(Given data Opens)

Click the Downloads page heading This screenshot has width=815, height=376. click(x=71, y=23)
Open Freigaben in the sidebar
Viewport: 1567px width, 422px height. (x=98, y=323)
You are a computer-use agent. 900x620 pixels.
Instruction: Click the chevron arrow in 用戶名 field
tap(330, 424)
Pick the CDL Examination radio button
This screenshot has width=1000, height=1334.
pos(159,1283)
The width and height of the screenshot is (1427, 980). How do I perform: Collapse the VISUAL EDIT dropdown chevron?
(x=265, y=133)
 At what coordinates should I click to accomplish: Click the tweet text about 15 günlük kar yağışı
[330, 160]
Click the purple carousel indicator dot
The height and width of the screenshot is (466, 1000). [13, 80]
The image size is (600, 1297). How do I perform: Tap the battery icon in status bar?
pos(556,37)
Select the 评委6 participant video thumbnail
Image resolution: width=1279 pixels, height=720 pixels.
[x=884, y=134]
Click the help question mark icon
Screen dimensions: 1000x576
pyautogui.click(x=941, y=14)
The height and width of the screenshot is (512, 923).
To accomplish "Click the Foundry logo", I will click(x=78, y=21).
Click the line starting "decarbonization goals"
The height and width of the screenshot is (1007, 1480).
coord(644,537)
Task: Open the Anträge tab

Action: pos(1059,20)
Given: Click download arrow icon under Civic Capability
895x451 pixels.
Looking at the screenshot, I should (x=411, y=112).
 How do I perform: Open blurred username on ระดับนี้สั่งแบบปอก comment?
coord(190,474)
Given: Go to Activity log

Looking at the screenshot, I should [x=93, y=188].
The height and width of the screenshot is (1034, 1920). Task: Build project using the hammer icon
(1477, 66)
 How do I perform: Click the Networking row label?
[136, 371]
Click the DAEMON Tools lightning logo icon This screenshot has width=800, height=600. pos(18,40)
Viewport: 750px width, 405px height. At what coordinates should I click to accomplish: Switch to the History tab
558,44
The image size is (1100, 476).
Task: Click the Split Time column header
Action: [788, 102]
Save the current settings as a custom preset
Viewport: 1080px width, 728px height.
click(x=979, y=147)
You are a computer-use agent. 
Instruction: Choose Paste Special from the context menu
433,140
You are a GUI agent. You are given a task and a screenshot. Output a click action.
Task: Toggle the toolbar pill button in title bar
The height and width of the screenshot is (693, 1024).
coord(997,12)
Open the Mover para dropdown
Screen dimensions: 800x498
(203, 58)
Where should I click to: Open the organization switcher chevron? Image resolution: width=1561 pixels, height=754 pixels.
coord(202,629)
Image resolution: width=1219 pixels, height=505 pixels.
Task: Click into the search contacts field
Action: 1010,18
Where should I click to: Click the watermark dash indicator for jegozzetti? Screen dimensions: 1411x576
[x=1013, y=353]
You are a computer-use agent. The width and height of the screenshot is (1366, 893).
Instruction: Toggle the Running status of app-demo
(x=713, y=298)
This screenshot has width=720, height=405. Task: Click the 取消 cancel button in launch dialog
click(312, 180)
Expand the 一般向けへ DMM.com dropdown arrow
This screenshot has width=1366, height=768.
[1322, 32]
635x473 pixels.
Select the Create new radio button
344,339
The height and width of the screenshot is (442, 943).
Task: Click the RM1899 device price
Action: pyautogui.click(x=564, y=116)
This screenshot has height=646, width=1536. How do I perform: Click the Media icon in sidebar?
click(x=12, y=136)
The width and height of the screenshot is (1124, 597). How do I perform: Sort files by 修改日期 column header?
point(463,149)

(Given data Closes)

The task: Filter the data down to the lines that contain the string "computer", and copy them.

Exercise result:
You are a computer-use agent. 900x620 pixels.
You are a computer-use agent. 
You are a computer-use agent. The width and height of the screenshot is (1366, 893).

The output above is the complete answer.